Intel Corp. is considering a bid for Broadcom Ltd. as part of a range of acquisition alternatives in reaction to the Singapore-based chipmaker’s bid for U.S. rival Qualcomm Inc., the Wall Street Journal reported, citing people familiar with the matter.
Intel, the world’s second-largest semiconductor maker, is keeping a close eye on the $117 billion takeover battle and is eager for Broadcom to fail, because the combined company would pose a competitive threat, the Journal reported. If Broadcom seems set to prevail, Intel could step in with its own offer, the newspaper reported. Intel has been considering such a move since late last year and is working with advisers, according to the Journal.
While Intel isn’t ruling out an eventual approach to Broadcom, there are no takeover discussions under way, and that outcome isn’t the most likely one, according to a person with knowledge of the matter contacted by Bloomberg who asked not to be identified discussing private deliberations.
Broadcom shares jumped as much as 8.3 percent to $275 in extended trading in New York. The report cautioned it’s far from guaranteed that Intel would make an offer and that it could pursue smaller acquisitions instead.
Broadcom currently has a market value of about $104 billion. Its offer for Qualcomm has been met with resistance, not only from Qualcomm executives but also from the U.S. government, which has initiated a review on national security concerns. This week, the U.S. Treasury Department ordered a 30-day postponement to Qualcomm’s shareholder meeting, which was supposed to hold a vote on a slate of Broadcom board nominees. Early indications showed that Qualcomm was on course to lose majority control of its board to Broadcom, according to information obtained by Bloomberg.
While a new vote has been scheduled for April 5, a review by the Committee on Foreign Investment in the U.S. is likely to take longer. Broadcom is pressing ahead, vowing to cooperate with the U.S. review and pledging to boost investment in U.S. wireless technology to offset concerns that it would slash spending and allow foreign companies to steal the lead in the next generation of mobile technology.
Representatives of Broadcom didn’t immediately respond to a request for comment.
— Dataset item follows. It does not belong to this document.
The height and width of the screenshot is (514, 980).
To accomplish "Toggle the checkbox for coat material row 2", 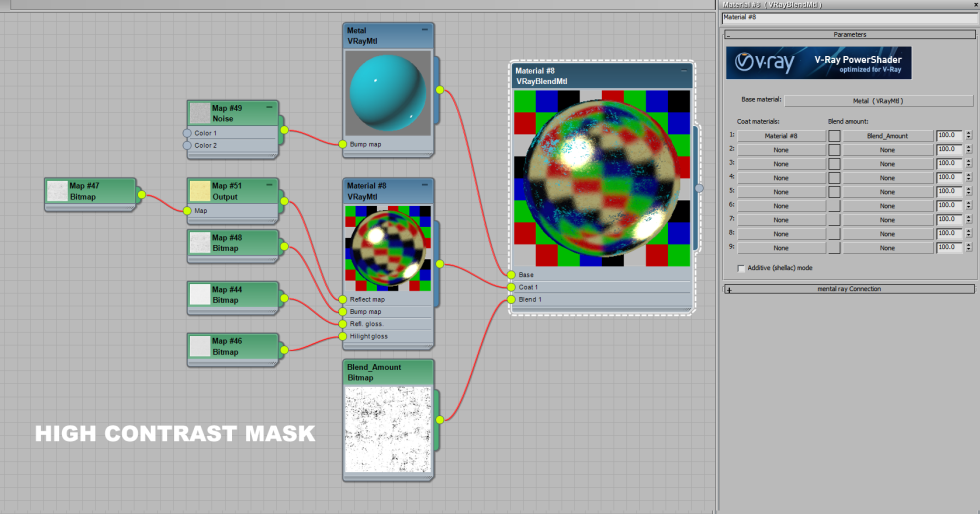I will click(x=834, y=149).
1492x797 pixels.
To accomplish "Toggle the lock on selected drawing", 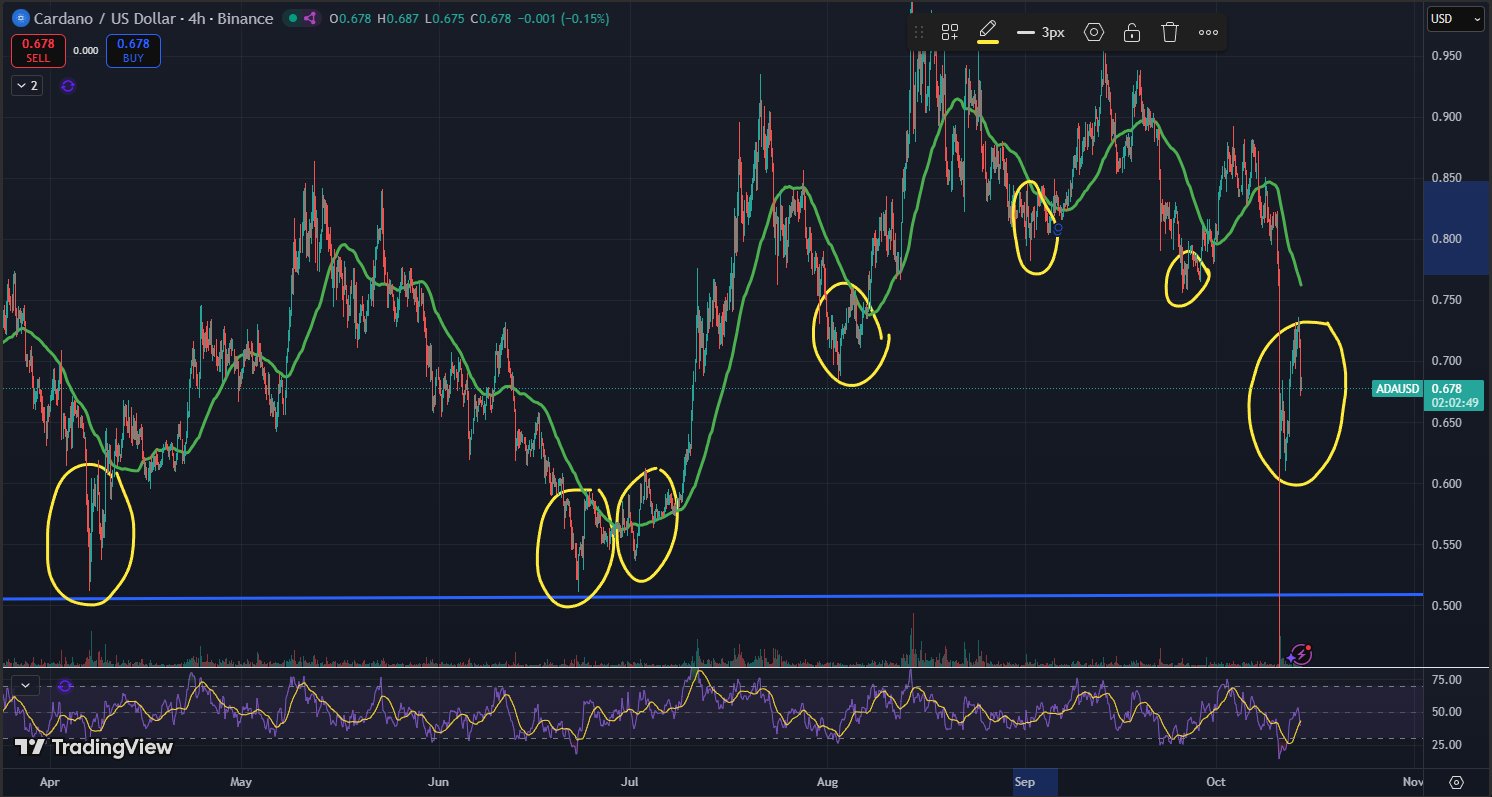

An Intel spokeswoman declined to comment on merger prospects but said the company’s priority is integrating existing acquisitions. “We have made important acquisitions over the past 30 months — including Mobileye and Altera — and our focus is on integrating those acquisitions and making them successful for our customers and shareholders,” Intel said.
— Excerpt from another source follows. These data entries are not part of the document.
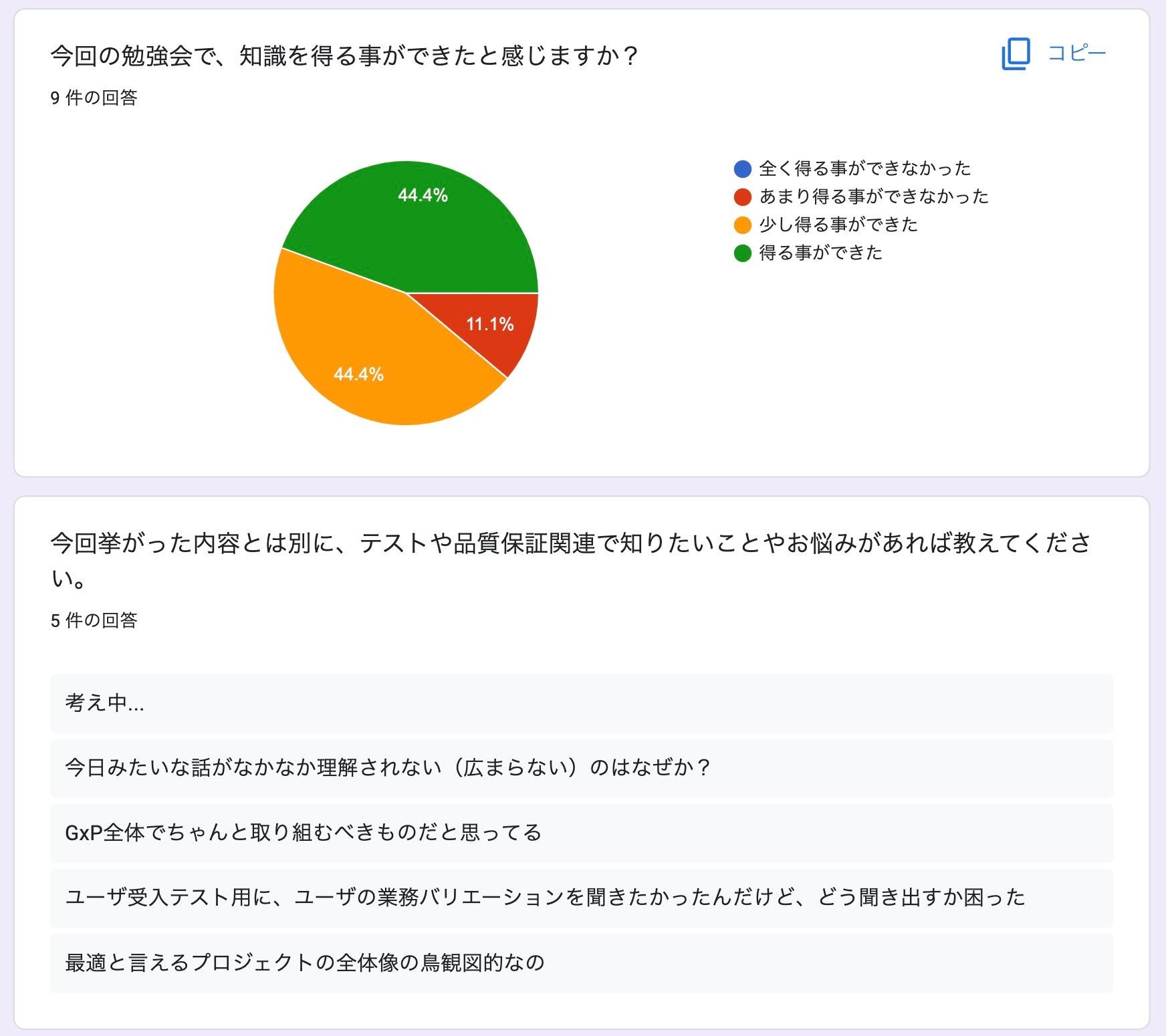Click the response 考え中...
The width and height of the screenshot is (1166, 1036).
pyautogui.click(x=581, y=703)
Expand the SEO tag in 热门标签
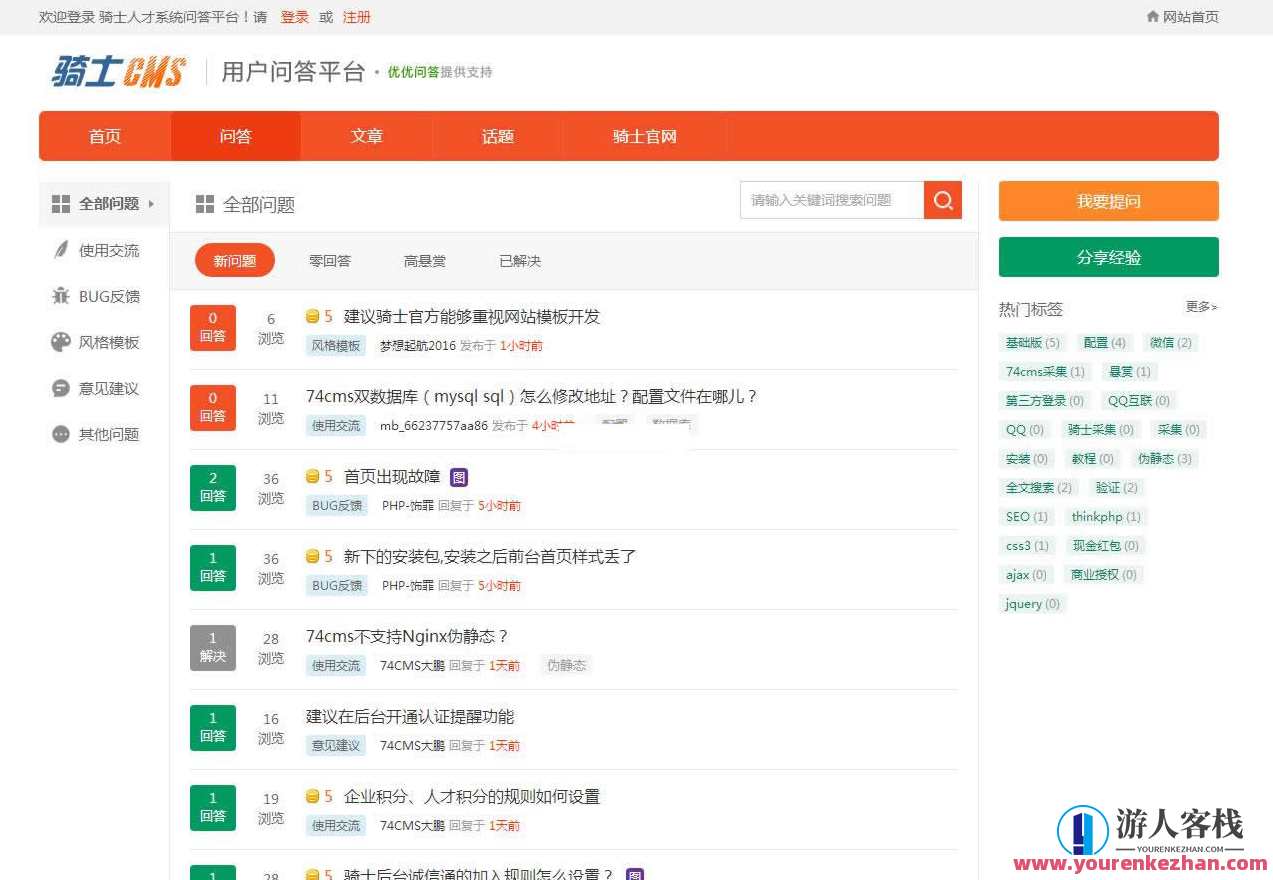 (1025, 516)
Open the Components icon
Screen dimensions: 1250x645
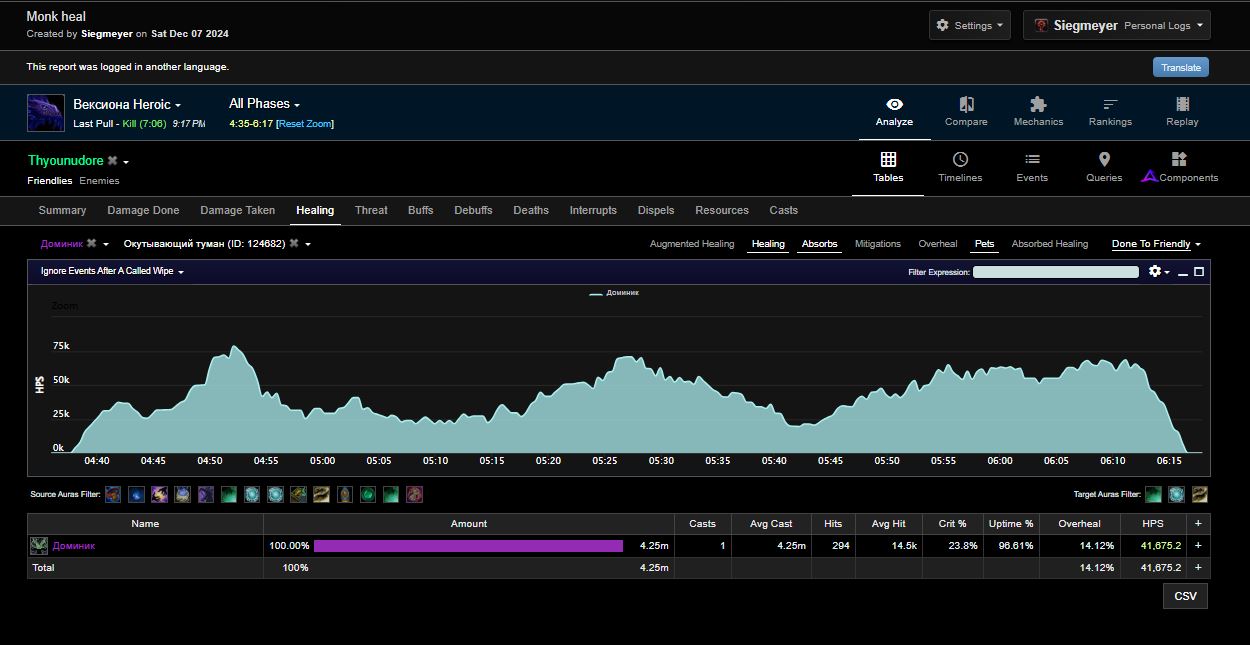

The company said last year it’s buying Israeli self-driving car technology maker Mobileye NV for about $15 billion. That followed the similarly sized purchase of programmable chipmaker Altera Corp. in 2015.
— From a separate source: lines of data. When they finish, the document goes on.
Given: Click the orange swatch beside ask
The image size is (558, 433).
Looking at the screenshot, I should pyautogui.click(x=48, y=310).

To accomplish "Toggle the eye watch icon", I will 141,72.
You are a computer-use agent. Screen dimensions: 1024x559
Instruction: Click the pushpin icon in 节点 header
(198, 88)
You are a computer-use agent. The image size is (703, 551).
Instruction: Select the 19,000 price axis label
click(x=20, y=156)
Broadcom is a leader in the chips that control Bluetooth connectivity and link mobile phones and other devices to Wi-Fi networks. Intel could use the transaction to gain a beachhead in wireless handsets — an area it has so far struggled to penetrate.
“It makes sense after Intel acquired Altera; they have a roadmap in the networking space, buying Broadcom would give Intel broader exposure to the networking world,” said Jun Zhang, an analyst at Rosenblatt.
A combined Broadcom and Intel would leave customers such as Apple Inc. purchasing more components from a single source. Apple, locked in a legal dispute with Qualcomm over licensing fees, has been working to strip Qualcomm chips from future devices.
Intel receives just over 5 percent of its sales from Apple, compared with about 7 percent for Broadcom, according to data compiled by Bloomberg.
Broadcomm also supplies wireless chips for devices from Samsung Electronics Co. , ZTE Corp., LG Electronics Inc., Huawei Technologies Co., and Cisco Systems Inc., according to Bloomberg data.